__Source text__.
────

Issue #90 - Tangled up in BLEU: Reevaluating how we evaluate automatic metrics in Machine Translation

Dr. Karin Sim 16 Jul 2020
The topic of this blog post is evaluation.

Introduction 

Automatic metrics have a crucial role in Machine Translation (MT). They are used to tune the MT systems during the development phase, to determine which model is best, and to subsequently determine the accuracy of the final translations. Currently, the performance of these automatic metrics is judged by seeing how well they correlate with human judgments of translations emanating from various systems. WMT currently uses Pearson’s correlation which is highly sensitive to outliers; as a result the correlation can appear erroneously high. 

As reported by Mathur et al (2020), despite the strong evidence proving the shortcomings of BLEU, it continues to be the industry standard. As this research indicates, there are serious flaws in the way that automatic metrics are evaluated, which we will briefly highlight in this post.

Findings

The most recent WMT (reported in Ma et al., 2019 ) found that with a large number of systems, there were discrepancies in correlation between best metrics and human scores, depending on the number of MT systems under consideration. Given how fundamental the automatic metrics are, this was concerning, leading to the paper by Mathur et al (2020) for which we now report the findings. To judge the correctness of the metrics, Mathur et al (2020) investigates:

  • the effects of using Pearson’s correlation between Direct Assessment (DA) scores whereby humans rate the adequacy of a translation on a scale between 0 and 100 and various automated metrics for the MT systems,
  • how outliers affect these correlations, and
  • how reliable the metrics are for comparing two systems.

They use the following as baseline metrics : BLEU (Papineni et al, 2002), chfF (Popović, 2015), TER (Snover et al, 2006) And find that the best metrics from WMT 2019 task across language pairs are:

  • YiSi-1 and YiSi-2 (Lo, 2019) computes the semantic similarity of phrases in the MT output with the reference and source respectively (see our post a few weeks ago for a summary)

────

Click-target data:
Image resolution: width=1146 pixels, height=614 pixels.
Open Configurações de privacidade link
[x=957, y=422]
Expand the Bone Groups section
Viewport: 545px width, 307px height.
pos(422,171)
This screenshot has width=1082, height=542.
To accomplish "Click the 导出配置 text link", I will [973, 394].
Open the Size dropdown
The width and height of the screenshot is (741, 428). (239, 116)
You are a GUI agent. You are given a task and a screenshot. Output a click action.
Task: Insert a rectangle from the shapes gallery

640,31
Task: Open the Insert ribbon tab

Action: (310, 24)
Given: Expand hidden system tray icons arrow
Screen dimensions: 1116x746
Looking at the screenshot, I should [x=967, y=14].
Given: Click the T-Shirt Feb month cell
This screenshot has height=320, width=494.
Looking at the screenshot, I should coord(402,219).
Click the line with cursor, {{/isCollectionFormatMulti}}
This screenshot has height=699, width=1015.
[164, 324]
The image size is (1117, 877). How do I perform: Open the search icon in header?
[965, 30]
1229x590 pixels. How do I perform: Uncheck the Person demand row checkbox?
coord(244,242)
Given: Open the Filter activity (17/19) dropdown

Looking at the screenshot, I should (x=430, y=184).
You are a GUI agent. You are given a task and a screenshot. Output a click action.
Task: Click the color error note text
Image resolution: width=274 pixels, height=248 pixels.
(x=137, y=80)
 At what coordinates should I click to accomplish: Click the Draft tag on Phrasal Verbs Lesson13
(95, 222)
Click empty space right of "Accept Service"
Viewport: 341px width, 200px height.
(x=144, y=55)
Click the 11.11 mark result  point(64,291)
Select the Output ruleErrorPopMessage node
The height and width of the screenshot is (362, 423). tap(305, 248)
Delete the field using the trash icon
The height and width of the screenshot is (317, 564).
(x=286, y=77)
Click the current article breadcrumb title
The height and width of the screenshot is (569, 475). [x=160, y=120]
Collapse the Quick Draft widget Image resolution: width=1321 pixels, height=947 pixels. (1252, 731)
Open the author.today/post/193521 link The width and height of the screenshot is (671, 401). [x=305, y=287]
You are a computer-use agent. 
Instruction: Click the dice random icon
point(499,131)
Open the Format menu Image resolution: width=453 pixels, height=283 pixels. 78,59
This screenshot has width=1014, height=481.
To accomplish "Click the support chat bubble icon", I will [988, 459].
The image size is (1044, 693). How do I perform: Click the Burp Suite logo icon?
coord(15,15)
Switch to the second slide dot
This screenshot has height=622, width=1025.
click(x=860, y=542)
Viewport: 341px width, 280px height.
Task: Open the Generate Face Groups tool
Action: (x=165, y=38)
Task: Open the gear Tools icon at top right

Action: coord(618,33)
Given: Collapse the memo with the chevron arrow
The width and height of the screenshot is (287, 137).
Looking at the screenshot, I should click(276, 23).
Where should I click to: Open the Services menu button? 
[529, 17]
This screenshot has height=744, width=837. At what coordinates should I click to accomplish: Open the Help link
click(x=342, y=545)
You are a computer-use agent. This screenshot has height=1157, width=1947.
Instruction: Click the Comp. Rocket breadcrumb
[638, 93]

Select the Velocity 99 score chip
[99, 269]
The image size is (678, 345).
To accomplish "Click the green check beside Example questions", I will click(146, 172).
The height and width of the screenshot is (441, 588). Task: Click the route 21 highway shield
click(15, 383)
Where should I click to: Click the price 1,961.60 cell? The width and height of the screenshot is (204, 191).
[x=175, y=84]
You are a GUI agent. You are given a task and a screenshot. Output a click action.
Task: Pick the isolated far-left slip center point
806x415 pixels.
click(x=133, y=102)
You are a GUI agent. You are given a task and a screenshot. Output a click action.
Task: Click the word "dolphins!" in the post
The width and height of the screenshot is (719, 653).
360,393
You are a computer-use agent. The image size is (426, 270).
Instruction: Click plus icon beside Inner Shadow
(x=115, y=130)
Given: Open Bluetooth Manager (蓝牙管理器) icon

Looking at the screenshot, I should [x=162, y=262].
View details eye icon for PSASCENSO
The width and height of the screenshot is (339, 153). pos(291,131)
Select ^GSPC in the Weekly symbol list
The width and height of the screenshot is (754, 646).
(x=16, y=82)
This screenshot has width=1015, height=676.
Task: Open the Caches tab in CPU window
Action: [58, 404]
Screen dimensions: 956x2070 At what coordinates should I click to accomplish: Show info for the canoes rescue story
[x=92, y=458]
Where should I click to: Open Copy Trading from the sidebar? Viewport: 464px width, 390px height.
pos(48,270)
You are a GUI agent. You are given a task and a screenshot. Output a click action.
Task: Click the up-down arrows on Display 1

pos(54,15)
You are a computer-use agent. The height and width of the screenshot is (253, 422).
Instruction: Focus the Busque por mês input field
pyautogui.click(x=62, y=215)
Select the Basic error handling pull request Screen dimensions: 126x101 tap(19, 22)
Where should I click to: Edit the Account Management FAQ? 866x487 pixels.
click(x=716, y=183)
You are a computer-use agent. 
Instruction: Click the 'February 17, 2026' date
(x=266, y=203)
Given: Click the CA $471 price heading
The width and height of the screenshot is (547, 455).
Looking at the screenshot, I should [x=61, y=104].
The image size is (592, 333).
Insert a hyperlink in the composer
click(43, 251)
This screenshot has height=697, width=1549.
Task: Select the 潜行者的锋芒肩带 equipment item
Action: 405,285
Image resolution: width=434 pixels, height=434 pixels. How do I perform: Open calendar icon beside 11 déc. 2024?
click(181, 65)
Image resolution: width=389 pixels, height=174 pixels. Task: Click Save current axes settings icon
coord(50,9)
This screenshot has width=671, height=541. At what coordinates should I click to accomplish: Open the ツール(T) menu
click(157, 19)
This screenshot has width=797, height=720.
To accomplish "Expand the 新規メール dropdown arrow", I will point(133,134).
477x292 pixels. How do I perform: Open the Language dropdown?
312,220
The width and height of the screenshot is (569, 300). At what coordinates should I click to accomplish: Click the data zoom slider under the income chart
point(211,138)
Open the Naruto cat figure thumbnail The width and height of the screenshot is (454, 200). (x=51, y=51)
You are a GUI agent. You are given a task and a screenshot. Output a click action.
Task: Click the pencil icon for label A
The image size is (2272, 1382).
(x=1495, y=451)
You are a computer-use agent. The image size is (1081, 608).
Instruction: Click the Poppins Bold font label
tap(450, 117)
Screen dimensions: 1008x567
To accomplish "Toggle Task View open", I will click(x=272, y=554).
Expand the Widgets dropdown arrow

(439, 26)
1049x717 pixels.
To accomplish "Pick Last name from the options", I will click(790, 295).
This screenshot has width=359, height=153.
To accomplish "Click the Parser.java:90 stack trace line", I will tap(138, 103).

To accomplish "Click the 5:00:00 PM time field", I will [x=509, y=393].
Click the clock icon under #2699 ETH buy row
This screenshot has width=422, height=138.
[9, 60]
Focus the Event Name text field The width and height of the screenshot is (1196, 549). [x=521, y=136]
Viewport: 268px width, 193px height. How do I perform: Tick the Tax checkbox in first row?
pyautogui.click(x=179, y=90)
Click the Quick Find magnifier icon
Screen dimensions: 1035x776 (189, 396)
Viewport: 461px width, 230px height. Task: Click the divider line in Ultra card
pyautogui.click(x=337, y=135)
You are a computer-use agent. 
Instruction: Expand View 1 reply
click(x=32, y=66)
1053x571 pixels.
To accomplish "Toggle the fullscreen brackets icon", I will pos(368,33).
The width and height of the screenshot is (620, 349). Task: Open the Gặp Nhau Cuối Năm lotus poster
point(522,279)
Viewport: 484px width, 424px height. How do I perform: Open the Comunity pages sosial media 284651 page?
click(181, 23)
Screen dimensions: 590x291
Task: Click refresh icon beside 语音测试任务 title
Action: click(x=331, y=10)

────

__What to do__.
(a) In the post on evaluating machine translation metrics, which correlation does WMT currently use?
(b) Decide whether each statement agrees with the post on evaluating machine translation metrics. Answer yes or no and quote the words from the post that settle it.
(i) The correlation WMT uses is highly sensitive to outliers.
(ii) In Direct Assessment, humans rate a translation's adequacy on a scale from 0 to 10.
(iii) BLEU is no longer the industry standard.
(c) Please extend the post on evaluating machine translation metrics, starting right after its last sentence.

__Task results__.
(a) Pearson's correlation.

(b)
(i) Yes: "WMT currently uses Pearson’s correlation which is highly sensitive to outliers"
(ii) No: "humans rate the adequacy of a translation on a scale between 0 and 100"
(iii) No: "it continues to be the industry standard"

(c)
  • ESIM computes the similarity between sentence representations using representations from BERT embedding

They show that:

  1. Current metrics are unreliable when evaluating high quality MT systems: They consider 18 language pairs and top N systems, finding that the correlation between the metric and human scores decreases as N decreases, even for best performing language pairs.
  2. Outlier systems are a real issue - it seems that systems which are of significantly better or worse standard can have a disproportionate effect on the computed correlation. To the extent that there can be a high correlation even when there is none between the metric and DAs otherwise. This leads to false confidence in the reliability of the metric. When the outliers are removed then the differences between the correlation to BLEU and to the other metrics becomes apparent, and it is clear that the other metrics perform much better than BLEU.
  3. BLEU fails to detect what humans judge as significant differences, which is worrying given that BLEU scores determine which model to deploy, or how significant a research finding is. TER behaves similarly. Whereas the instances where chrF, YiSi-1 and ESIM fail to detect a difference are ones where the difference in human score is lower anyway.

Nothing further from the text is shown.